* TASK INSTRUCTIONS:
**1)** Copy the passage on religious poverty below from "6.       Self-emptying after" up to and including "one’s whole heart.", word for word.
**2)** Continue the passage on religious poverty below, starting after its last sentence.

--- Start of READING PASSAGE ---

Jesus Christ, in His birth, in His hidden life, in His public ministry and in His death on the cross lived poverty.  He is our model.
5.       Modeled after the teaching of Jesus Christ, the Son of God made man.
He taught self-renunciation, self-emptying and the giving up of possessions.  If we say we want to follow Christ, we must live according to His teaching.
6.       Self-emptying after the model of Jesus Christ.
Jesus Christ, being God made Himself man, emptying Himself for our sake.  Even though He was rich, He became poor, to make us rich out of His poverty.  Jesus is our model.
7.       A radical readiness for the Kingdom of God.
This self-emptying is not an end in itself.  This purifies our heart, our desires to the point where we desire God alone, live for God alone, forsaking our selfishness.
8.       Emptying oneself of things in order to receive God, in order to love God with one’s whole heart.
In A Christmas Carol, Ebenezer Scrooge’s fiance complains that he doesn’t love her anymore, that the love of wealth has filled his heart and changed him.  He doesn’t deny it.  The history of man attests to the greed and attachment of the human heart to possessions.  If we really want to love God, we must detach ourselves from created goods and only use them insofar as they help us to love God and do His Will.
Jesus said that you cannot serve both God and mammon. 
9.       The necessary accompaniment to the vow of chastity.
If we give up exclusive, intimate relationships of love, of marriage and family for the sake of living for the love of God alone and all men in Him, it is only the natural accompaniment that we would detach ourselves from the inordinate love of sub-rational creation as well.
10.   Necessary to be effective in the apostolate.
If we want to draw souls to God through our works of catechesis, caring for the elderly or in any other way, how could we incite others to follow the teaching of Christ, including detachment and poverty, if we ourselves do not follow it?  There is no authenticity, and where there is no authenticity, there is no impact.  For if the messenger does not believe the message enough to put it into practice, why would the hearer be impacted enough to put it into practice?
11.   Necessary accompaniment to the virtue of humility.
When a person accumulates possessions, the virtue of pride can begin to grow.  We associate wealth with importance, and with importance comes pride and thinking that we are superior to others. While a person could indeed become proud of their poverty, and one must avoid this pitfall, the more natural accompaniment to poverty is humility.  The poor are not accounted among the great of the world, and thus do not have the temptation to think they are better than others.
So… what do you get?

St. Peter was always so candid with Our Lord and so now, centuries later, we reap the benefits of his honest questioning. St. Peter asks Jesus point blank: “Lord, we have left everything and followed thee. What shall we get?”  Could one be any more blunt than that? Jesus answered that we would receive them all back, in the hundredfold, with persecutions in this life and in the next world, eternal life.Jesus is the most wonderful Teacher, for He models the example, He speaks the word and explains it to his Apostles.  As regards poverty, this is the case in a very clear way.

Religious poverty is a counsel. 
There is poverty of precept found in the OT (Thou shalt not steal; thou shalt not covet),  and in the NT – renounce possessions and attachment, avoid superfluities - Everyone must do this. There is ALSO poverty of counsel: e.g. the rich young man – sell all your possessions and come, follow the Lord.  This is the Radical Fullness. You are invited to do this by the Son of God!

--- End of READING PASSAGE ---
--- Start of SOURCE MATERIAL ---

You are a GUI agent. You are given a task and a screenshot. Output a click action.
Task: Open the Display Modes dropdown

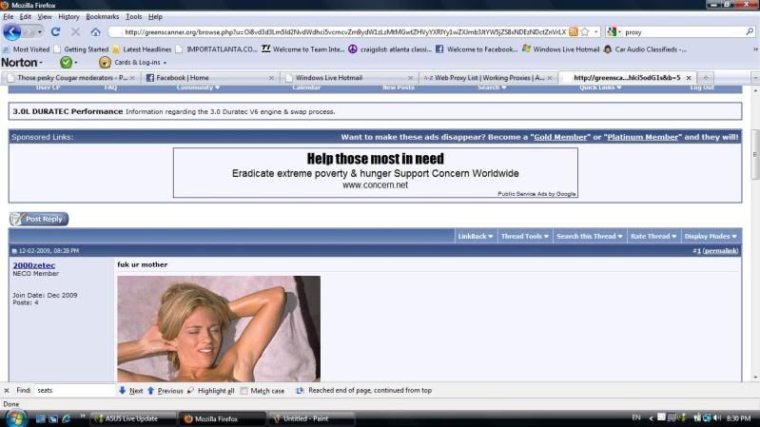click(711, 236)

--- End of SOURCE MATERIAL ---

* REPLIES:
**1)**
6.       Self-emptying after the model of Jesus Christ.
Jesus Christ, being God made Himself man, emptying Himself for our sake.  Even though He was rich, He became poor, to make us rich out of His poverty.  Jesus is our model.
7.       A radical readiness for the Kingdom of God.
This self-emptying is not an end in itself.  This purifies our heart, our desires to the point where we desire God alone, live for God alone, forsaking our selfishness.
8.       Emptying oneself of things in order to receive God, in order to love God with one’s whole heart.

**2)**
OK – So I accept that taking a vow of poverty is valid and desirable because of its supremacy, but I still feel that it would be too hard – I think I would be unhappy.

My dear child, we know from history and experience that religious poverty is not the bringer of unhappiness but rather the bringer of joy.  OK, proof you say?

1.       What makes people happy?  Does affluence have a direct impact on happiness?  Usually the opposite bears out – suicide in affluent nations; rich and famous – OD, suicide...even  saw this in the ancient world. 
      OK – no.
2.       Have you ever had the experience, where you wanted something, finally got it and then you got bored of it quickly, or wanted something better?  Your own experience bears out that things do not fill the hole in the human heart, but actually leave it thirsting for something greater.   This thirst can only be satisfied by God.  True peace and happiness are to be found in God and in God alone.  Everything else is a teaser. 
4.      So if we want to be truly happy, lastingly happy, drink from the source – God alone.
5.       Convent life – in our experience, is a joyous thing.  I do not think that I heard such carefree, joyous laughter, except in the convent.  There is a joy in being consecrated to God that people in the world can not imagine.  Where they imagine drudgery and an almost unwilling putting up with the harshness of poverty, there is rather peace and joy, because our heart is being freed, little by little from its slavery to material things.

      Blessed Dina Belanger  testifies  that when she decided to be generous with Our Lord  she prepared herself for the pain and absence that would result, but instead she experience nothing but the joyous fruit of interior freedom.

OK – business approach – Gold for the Price of Dirt
Back to Peter – what did he really give up?  A couple of smelly fishing nets, his modest, poor life. 
What did He get in return?  Intimacy with Jesus, the Son of God – living with Him, being taught by Him for 3 years, eating with Him, conversing with Him, receiving the call of the papacy from Him.  Peter died a martyr, for the love of Jesus – totally possessed by the love of God. The call to religious life and religious poverty in particular is an adventure, but one in which the poor little human “giver” winds up being the recipient of something far greater than what He gives up. 

OK, shall we summarize even more?
You give up:
1.       Your own stuff ( you will give it away, or bring some to the community but not as your own)
2.       Calling anything your own (you have to share now)
3.       Using things as a possessor (you need to ask permission now)
4.       Certain objects/material things that you may be used to (you don’t bring everything with you!)
What you get:
1.       The assurance that you are giving everything to God.
2.       Freedom of heart to love God!
3.       The assurance that you are following Christ as close as possible.
4.       God Himself.  “I desire Thee and nothing more”
5.       St. Teresa of Avila said that God does not give Himself completely to a soul, unless she gives herself completely to Him.  When the soul holds nothing back, neither does the Lord.

I need encouragement, you say. . .  Has anyone else done this?
Oh my, yes! 
The Blessed Mother and St. Joseph
The Apostles
Early Jerusalem community
Saints of all walks of life

The early religious communities and all religious communities up to the present day – in varied forms.
Literally, there are thousands and thousands and thousands of people who have already done what you are considering doing!  There are thousands and thousands as we speak (write!) that are doing it at this very moment!  If you enter religious life, you will share this way of consecrated poverty with your Sisters in religion.  You are not alone.

OK – should I be more blunt?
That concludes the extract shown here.